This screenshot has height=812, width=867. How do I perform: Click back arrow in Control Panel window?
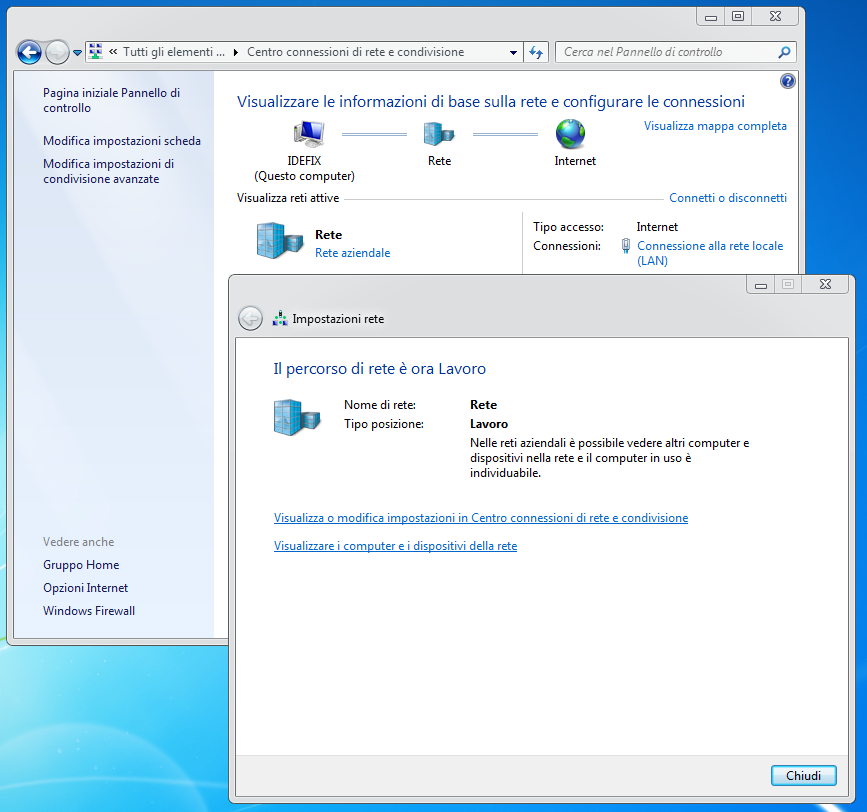(30, 52)
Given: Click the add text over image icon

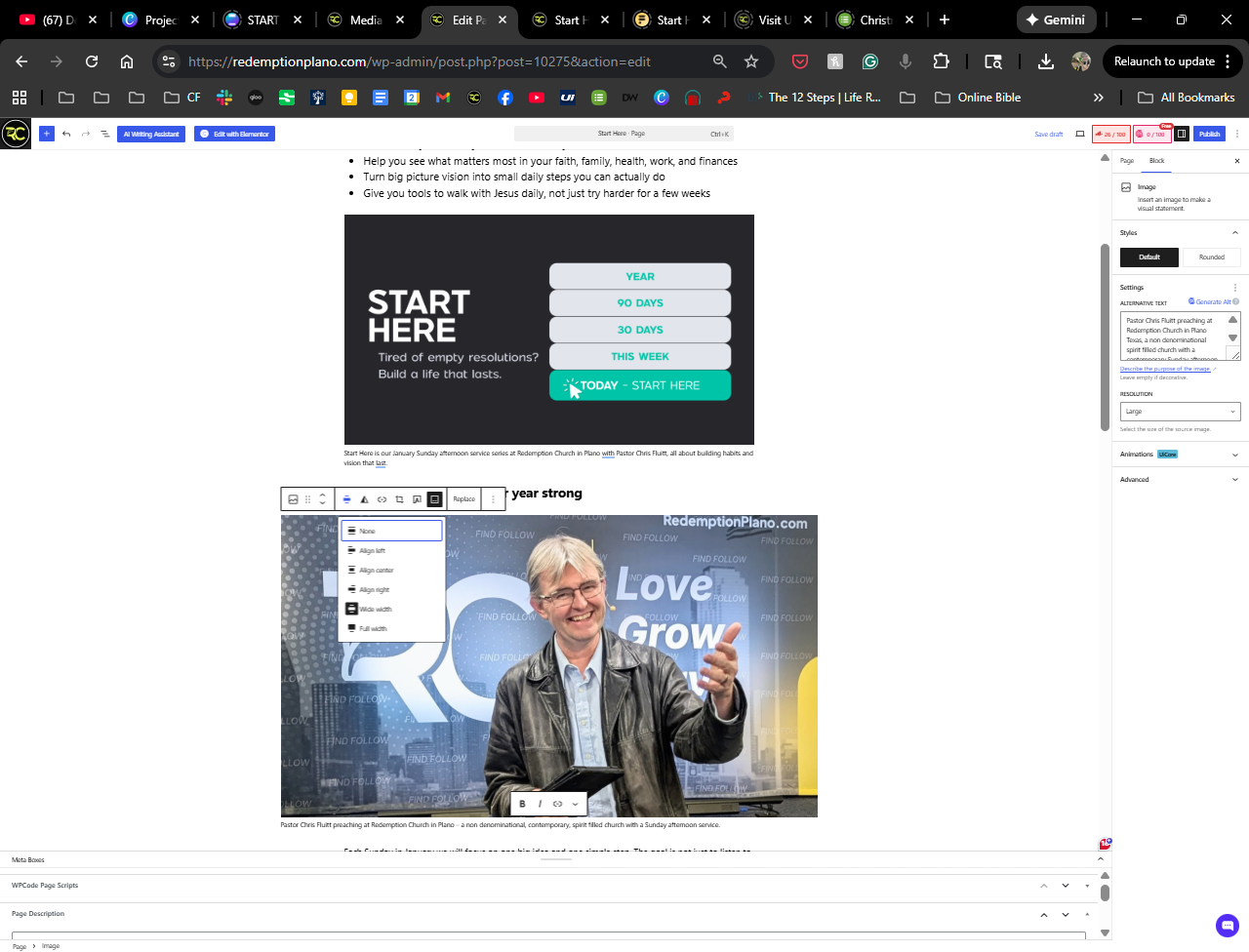Looking at the screenshot, I should click(417, 499).
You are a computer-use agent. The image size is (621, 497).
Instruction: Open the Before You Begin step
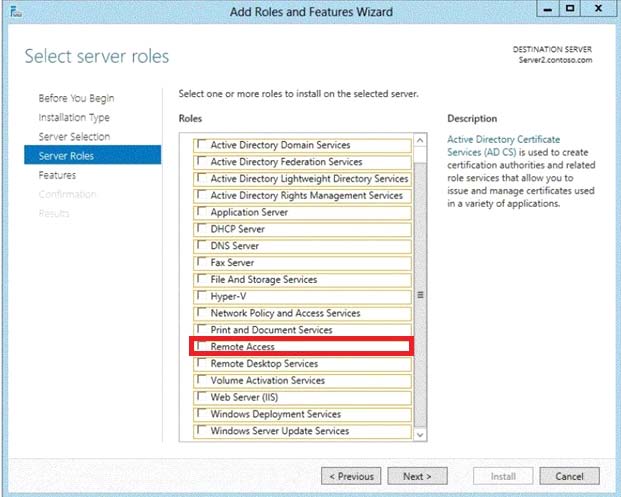(76, 98)
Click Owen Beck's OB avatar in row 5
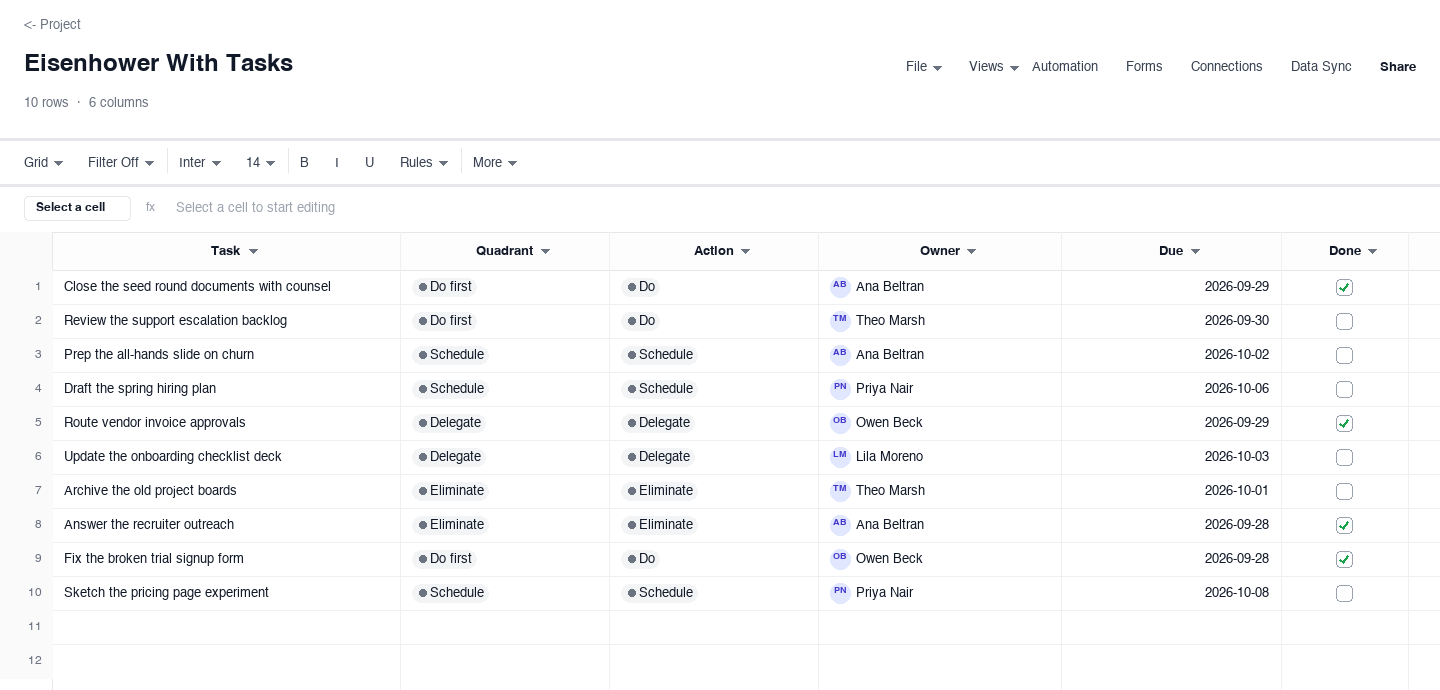The width and height of the screenshot is (1440, 690). pyautogui.click(x=840, y=423)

....

> _EXERCISE DIRECTIONS_: Print the complete listing exactly, apart from any pictures.

> _REPLY_:
This screenshot has height=812, width=867. How do I perform: Click back arrow in Control Panel window?
(30, 52)
Given: Click the add text over image icon

Looking at the screenshot, I should click(417, 499).
You are a computer-use agent. The image size is (621, 497).
Instruction: Open the Before You Begin step
(76, 98)
Click Owen Beck's OB avatar in row 5
The width and height of the screenshot is (1440, 690). pyautogui.click(x=840, y=423)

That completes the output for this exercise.